## [Document excerpt]
======
Published on: November 14, 2019
Authors: Tom Hayes
A BEERG PERSPECTIVE:
About ten years ago (though it could have been longer) a young barista, named Daniel Gross, was making waves in Manhattan. Gross was trying to get fellow Starbucks baristas to unionise through the IWW, the International Workers of the World, better known as they were known back in the early years of the 20th century, the Wobblies.
Gross never did get far with his organising efforts and was eventually terminated by Starbucks. After his time as a barista Gross studied and trained to become a lawyer. He now works as an organiser with the IWW, as well as running a non-profit advocacy group, Brandworkers International. I knew about Gross because of some discussions I had with Starbucks at the time.
A little while ago I was sent this article from the New York Times about a small booklet, Labor Law for the Rank and Filer. The NYT was writing about a somewhat obscure booklet on US labor law because of the impact it has had on activists at Google and other companies who have recently been involved in social media organised stoppages and walkouts. When I learned that Gross was one of the authors, I decided to order a copy.
Reading the booklet, it occurred to me that the sort of “pop-up protests” we have seen in Google and elsewhere are nothing new. They are simply the type of labor organising that Gross has been articulating, but with a social media age makeover.
Gross´s co-author is Staughton Lynd. Now ninety years old, Lynd has a history in the labor and civil rights movement that stretches back to the 1960s. I first came across Lynd in the early 1970s when I bought a copy of his book, the Intellectual Origins of American Radicalism. It examines the contribution a group of 18th century thinkers, of whom the best known is Thomas Paine, has had on radical thought in the US down the years.
Lynd was dismissed from academia and effectively blackballed after he visited North Vietnam, with Tom Hayden, at the height of the Vietnam war. Hayden was one of the founders of Students for a Democratic Society, SDS, which was very influential on US campuses during the 1960s. However, he is better known for being married to Jane Fonda for seventeen years.
Lynd wrote a first version of Labor Law for the Rank and Filer back in 1978. The version co-authored with Gross was published in 2011.
The booklet comes in two parts. Part One sets out labour and trade union rights as found in US law such as the National Labor Relations Act (1935), and the Fair Labor Standards Act (1938), as the provisions of these acts have been interpreted by the courts down the years.
The heart of the book, however, is to be found in Chapter Five – Practising Solidarity Unionism. Lynd and Gross are largely dismissive of mainstream US labor unionism, which they describe as “ ‘business’ or ‘service-provider’ unionism: the idea that a worker joins a union to obtain material benefits in exchange for monthly dues payments, much as the work might buy an insurance policy.”
“Business unionism” is seen as being based on the premise that:
- The union is controlled from the top down by officers and staff (usually white males) who are not regularly employed at the workplace;
- Direct action is avoided or used only when it can be choreographed and tightly controlled from above;
- Membership is lost when the worker leaves a unionised bargaining unit
Solidarity unionism, argue Lynd and Gross, offers an alternative in which workers themselves “carry out their own organising.” There are three fundamental principles underpinning solidarity unionism:
- Rank-and-file control;
- Direct action;
- Members carry their union membership with them, regardless of majority status, when they move on to other jobs (particularly important in high turnover sectors like retail or food service).
======
## [Exercise material]
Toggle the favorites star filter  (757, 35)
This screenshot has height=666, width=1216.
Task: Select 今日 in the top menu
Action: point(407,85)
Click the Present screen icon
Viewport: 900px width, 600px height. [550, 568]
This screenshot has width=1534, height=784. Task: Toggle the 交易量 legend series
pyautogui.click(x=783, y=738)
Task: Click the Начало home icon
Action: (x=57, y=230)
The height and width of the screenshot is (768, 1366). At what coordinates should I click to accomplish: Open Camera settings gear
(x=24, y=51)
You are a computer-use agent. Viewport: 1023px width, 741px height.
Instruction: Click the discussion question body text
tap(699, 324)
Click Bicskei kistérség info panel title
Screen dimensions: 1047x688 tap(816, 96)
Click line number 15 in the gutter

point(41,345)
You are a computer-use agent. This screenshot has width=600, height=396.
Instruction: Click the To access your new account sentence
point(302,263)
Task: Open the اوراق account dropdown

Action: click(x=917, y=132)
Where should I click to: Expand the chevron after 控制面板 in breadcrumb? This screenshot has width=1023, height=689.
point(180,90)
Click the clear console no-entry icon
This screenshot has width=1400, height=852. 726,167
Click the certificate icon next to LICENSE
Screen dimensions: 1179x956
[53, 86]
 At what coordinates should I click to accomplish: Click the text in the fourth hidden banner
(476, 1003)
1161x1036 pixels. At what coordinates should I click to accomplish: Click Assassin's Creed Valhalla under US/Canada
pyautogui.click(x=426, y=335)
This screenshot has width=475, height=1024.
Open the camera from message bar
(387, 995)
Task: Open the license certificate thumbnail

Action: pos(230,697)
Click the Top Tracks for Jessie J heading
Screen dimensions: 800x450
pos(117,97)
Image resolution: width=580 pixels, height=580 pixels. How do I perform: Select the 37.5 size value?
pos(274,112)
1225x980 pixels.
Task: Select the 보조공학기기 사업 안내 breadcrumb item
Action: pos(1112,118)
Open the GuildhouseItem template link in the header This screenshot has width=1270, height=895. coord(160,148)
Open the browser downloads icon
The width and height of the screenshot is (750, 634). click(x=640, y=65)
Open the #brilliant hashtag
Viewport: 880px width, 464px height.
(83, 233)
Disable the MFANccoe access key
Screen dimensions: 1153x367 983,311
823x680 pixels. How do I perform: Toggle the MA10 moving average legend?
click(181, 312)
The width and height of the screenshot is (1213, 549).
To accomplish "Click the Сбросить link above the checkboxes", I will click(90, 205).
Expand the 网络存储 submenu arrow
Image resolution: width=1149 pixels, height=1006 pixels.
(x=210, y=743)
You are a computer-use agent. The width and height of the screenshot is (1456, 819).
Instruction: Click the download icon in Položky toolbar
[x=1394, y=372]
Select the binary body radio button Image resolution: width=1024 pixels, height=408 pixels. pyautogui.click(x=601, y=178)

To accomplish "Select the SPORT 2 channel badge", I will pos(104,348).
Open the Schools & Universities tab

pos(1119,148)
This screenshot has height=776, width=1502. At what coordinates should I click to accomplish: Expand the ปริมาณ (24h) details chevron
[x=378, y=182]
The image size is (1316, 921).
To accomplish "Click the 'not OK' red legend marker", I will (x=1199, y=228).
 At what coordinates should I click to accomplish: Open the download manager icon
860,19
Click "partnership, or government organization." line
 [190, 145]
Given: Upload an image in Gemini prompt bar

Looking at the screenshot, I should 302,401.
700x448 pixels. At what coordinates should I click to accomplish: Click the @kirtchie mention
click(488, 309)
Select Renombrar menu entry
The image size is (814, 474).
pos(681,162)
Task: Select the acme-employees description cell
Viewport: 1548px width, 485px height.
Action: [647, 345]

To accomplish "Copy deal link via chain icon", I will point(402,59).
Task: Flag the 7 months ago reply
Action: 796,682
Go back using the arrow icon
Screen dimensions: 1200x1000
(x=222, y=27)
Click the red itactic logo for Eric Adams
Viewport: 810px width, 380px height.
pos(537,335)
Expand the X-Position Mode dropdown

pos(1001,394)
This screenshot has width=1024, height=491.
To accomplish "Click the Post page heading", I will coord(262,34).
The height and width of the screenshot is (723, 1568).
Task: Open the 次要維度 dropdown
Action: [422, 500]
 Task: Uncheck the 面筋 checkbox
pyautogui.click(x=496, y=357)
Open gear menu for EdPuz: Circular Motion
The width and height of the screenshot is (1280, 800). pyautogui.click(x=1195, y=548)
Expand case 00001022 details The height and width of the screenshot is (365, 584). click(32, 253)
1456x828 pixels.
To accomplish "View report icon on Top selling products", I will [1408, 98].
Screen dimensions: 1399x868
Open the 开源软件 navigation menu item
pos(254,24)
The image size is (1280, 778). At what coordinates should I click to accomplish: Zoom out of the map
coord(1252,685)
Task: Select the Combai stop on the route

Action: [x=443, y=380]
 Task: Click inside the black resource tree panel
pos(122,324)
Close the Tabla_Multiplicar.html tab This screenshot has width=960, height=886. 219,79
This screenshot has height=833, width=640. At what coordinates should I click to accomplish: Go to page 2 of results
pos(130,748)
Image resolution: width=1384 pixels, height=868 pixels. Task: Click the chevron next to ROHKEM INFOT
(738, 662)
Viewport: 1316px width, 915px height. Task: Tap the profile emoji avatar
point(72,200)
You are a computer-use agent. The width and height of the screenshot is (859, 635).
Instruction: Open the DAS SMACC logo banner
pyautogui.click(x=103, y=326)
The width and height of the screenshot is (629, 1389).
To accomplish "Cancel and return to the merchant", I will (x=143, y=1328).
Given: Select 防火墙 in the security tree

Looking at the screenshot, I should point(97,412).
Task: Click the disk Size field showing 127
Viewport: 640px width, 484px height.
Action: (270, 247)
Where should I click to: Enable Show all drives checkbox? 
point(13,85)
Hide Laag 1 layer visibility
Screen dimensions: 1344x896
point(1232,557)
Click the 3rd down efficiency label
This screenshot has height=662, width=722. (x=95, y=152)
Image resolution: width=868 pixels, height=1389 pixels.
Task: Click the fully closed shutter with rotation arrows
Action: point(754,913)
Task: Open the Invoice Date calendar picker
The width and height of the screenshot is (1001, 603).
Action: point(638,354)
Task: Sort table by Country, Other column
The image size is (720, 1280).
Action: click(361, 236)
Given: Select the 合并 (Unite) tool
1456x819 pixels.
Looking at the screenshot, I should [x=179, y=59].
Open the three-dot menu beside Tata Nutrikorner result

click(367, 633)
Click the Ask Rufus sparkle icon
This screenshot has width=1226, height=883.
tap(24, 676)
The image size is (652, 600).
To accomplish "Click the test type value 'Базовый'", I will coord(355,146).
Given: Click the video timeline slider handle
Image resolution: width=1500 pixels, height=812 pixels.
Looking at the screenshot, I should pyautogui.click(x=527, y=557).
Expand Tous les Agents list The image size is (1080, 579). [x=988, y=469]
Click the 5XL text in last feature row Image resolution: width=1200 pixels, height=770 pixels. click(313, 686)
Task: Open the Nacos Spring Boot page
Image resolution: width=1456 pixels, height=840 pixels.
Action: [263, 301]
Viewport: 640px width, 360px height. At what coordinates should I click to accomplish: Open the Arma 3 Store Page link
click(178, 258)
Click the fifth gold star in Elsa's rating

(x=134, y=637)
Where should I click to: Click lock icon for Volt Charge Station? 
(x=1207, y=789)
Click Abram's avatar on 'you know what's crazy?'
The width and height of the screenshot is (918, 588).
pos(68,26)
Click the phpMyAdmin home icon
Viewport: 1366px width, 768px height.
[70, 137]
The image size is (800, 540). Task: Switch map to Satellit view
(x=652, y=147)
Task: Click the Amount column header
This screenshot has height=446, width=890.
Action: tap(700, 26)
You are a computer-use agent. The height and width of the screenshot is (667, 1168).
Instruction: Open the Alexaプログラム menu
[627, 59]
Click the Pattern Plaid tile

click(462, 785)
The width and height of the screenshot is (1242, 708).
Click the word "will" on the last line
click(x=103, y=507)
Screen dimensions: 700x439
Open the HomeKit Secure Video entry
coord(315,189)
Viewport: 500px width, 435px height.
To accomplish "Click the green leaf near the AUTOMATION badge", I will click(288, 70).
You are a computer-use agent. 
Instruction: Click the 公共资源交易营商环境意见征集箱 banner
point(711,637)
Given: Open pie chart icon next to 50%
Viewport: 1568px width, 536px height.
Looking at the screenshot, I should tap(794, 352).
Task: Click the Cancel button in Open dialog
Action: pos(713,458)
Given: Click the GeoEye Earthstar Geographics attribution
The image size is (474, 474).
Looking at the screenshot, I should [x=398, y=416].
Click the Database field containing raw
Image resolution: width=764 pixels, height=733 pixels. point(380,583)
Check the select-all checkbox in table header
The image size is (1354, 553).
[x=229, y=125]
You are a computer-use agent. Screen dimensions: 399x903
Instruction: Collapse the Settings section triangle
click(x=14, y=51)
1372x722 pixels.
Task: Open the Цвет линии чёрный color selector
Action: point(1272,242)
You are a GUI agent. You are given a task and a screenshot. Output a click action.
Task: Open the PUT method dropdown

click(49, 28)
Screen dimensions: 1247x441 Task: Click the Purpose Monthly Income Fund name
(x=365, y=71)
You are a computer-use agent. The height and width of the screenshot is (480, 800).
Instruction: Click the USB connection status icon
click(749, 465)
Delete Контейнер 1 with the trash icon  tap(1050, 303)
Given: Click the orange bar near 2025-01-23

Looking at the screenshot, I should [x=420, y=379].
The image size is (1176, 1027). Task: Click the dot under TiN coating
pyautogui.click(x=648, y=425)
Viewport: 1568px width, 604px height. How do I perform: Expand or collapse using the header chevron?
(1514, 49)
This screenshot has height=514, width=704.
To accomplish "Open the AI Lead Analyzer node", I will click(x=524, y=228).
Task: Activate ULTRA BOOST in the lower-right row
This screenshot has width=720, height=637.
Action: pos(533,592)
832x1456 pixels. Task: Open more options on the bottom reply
======
## [Challenges]
- a) Reproduce the passage of the booklet review from "A little while" to "media age makeover.".
- b) In the entries, replace "Instruction" with "Directive" from the line with "You are a computer-use agent. Screen" to the line with "click(749, 465)". Return only those lines, leaving everything else as is.

## [Problem solutions]
- a)
A little while ago I was sent this article from the New York Times about a small booklet, Labor Law for the Rank and Filer. The NYT was writing about a somewhat obscure booklet on US labor law because of the impact it has had on activists at Google and other companies who have recently been involved in social media organised stoppages and walkouts. When I learned that Gross was one of the authors, I decided to order a copy.
Reading the booklet, it occurred to me that the sort of “pop-up protests” we have seen in Google and elsewhere are nothing new. They are simply the type of labor organising that Gross has been articulating, but with a social media age makeover.

- b)
You are a computer-use agent. Screen dimensions: 399x903
Directive: Collapse the Settings section triangle
click(x=14, y=51)
1372x722 pixels.
Task: Open the Цвет линии чёрный color selector
Action: point(1272,242)
You are a GUI agent. You are given a task and a screenshot. Output a click action.
Task: Open the PUT method dropdown

click(49, 28)
Screen dimensions: 1247x441 Task: Click the Purpose Monthly Income Fund name
(x=365, y=71)
You are a computer-use agent. The height and width of the screenshot is (480, 800).
Directive: Click the USB connection status icon
click(749, 465)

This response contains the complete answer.